When the soul undergoes development, it then experiences all the sugar it takes into its body, or already has within it, as something giving it inner firmness, supporting it inwardly, permeating it to a certain extent with a sort of natural sense of selfhood. And in this respect a sort of eulogy might even be pronounced on sugar. In passing through a soul development a person may even often notice that he needs to take sugar, because the psychic development inevitably tends to make him become more and more selfless. Through an orderly anthroposophical development the soul of itself becomes more selfless. […]

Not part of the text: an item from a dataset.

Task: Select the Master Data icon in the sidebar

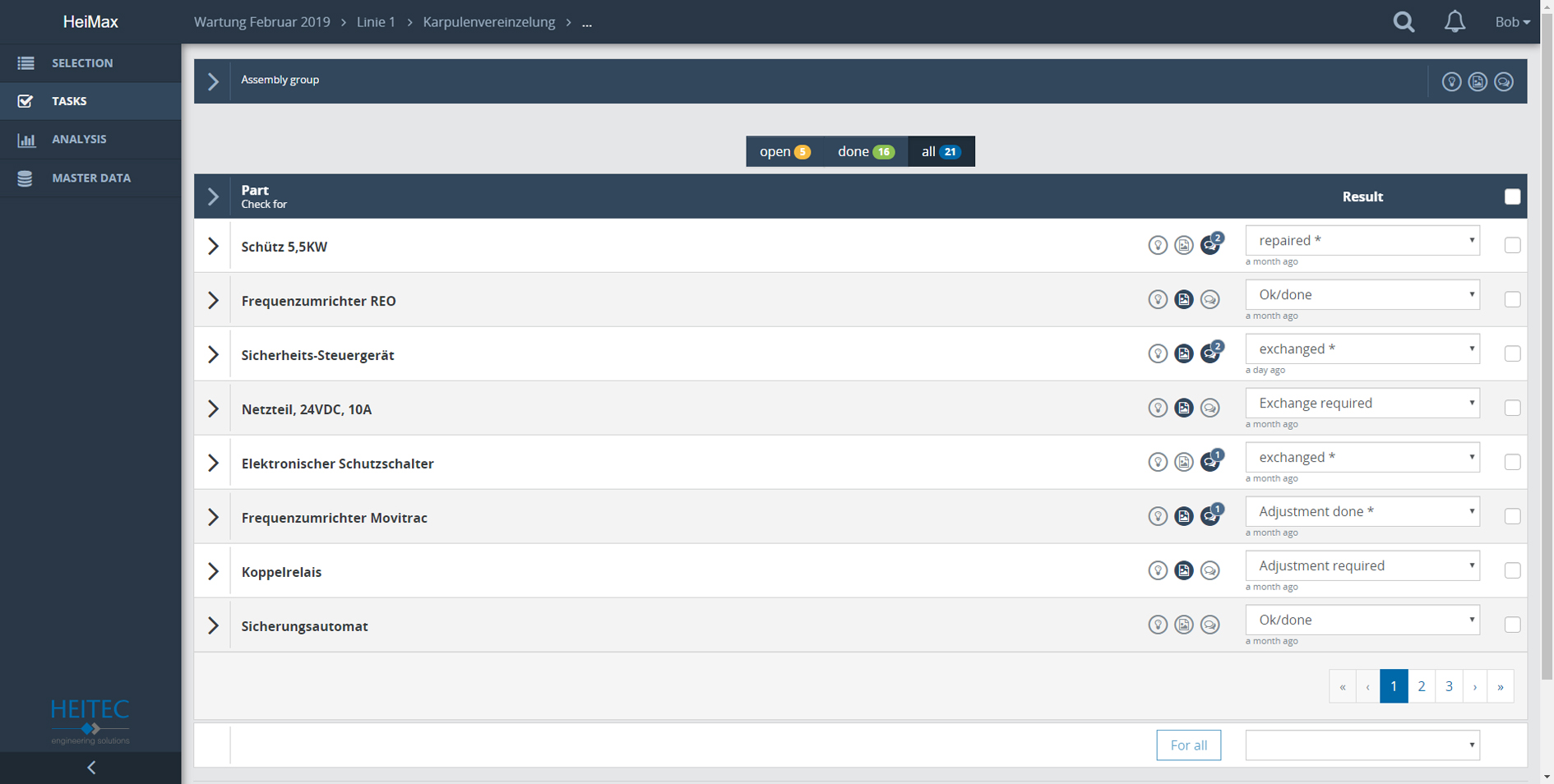Action: point(25,178)
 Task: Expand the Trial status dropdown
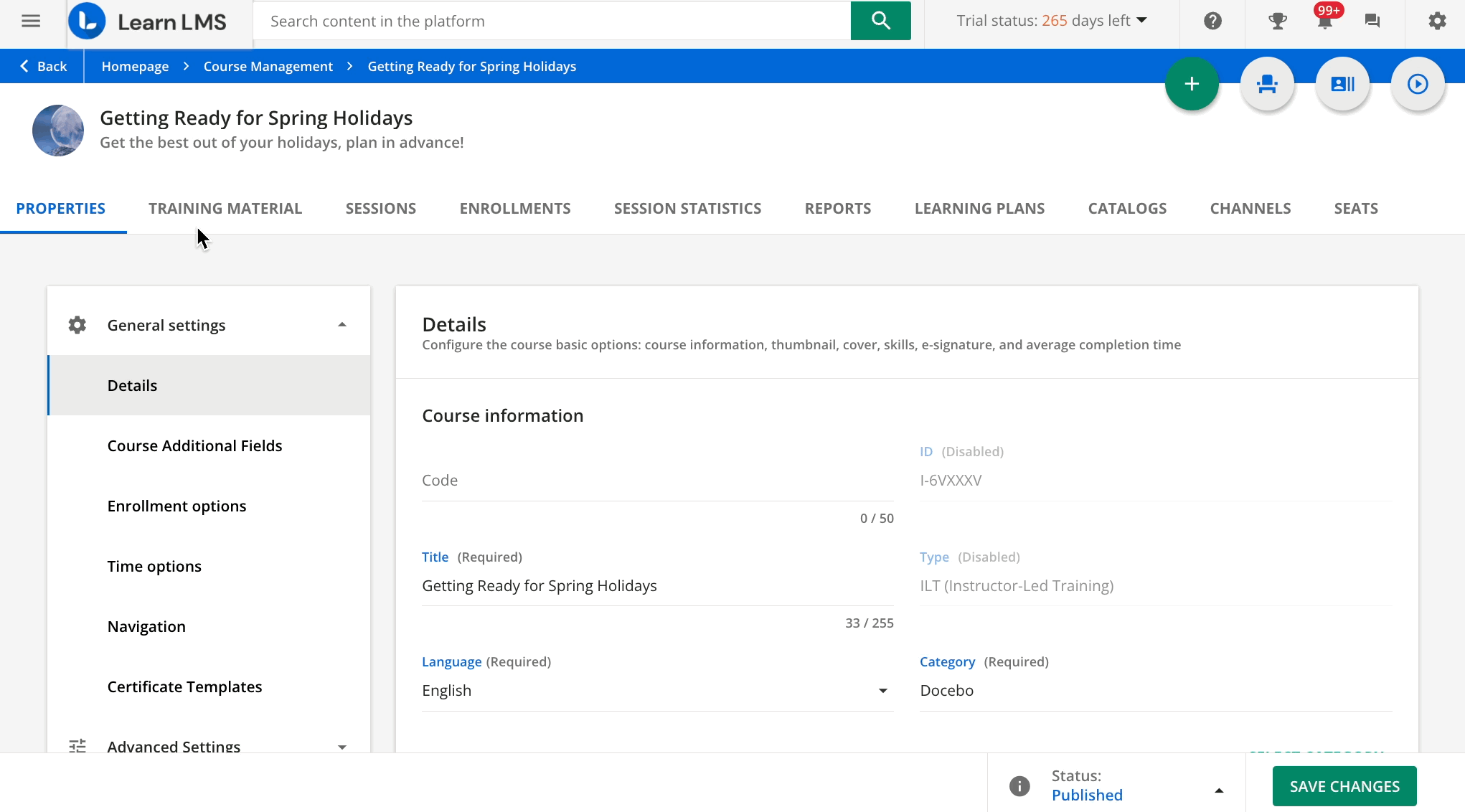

It might be said that, through eating sugar, a sort of blameless ego-sense is produced, forming a counterpoise to the necessary selflessness in the spiritual realm of morals. Otherwise there might all too easily be the temptation not only to become selfless, but also dreamy and fantastic, to lose the healthy capacity for judging earthly conditions. An addition of sugar to the food gives the power, in spite of the ascent into the spiritual world, to stand firmly on the earth with both feet, and to cultivate a healthy estimate of earthly things. [ …]
On the whole, we may say the consumption of sugar intensifies physically the character of the human personality. We may be so certain of this that we may even say that it is easier for those who take sugar to imprint the character of their personality upon their physical body than for those who do not; but it stands to reason that this must be kept within healthy limits.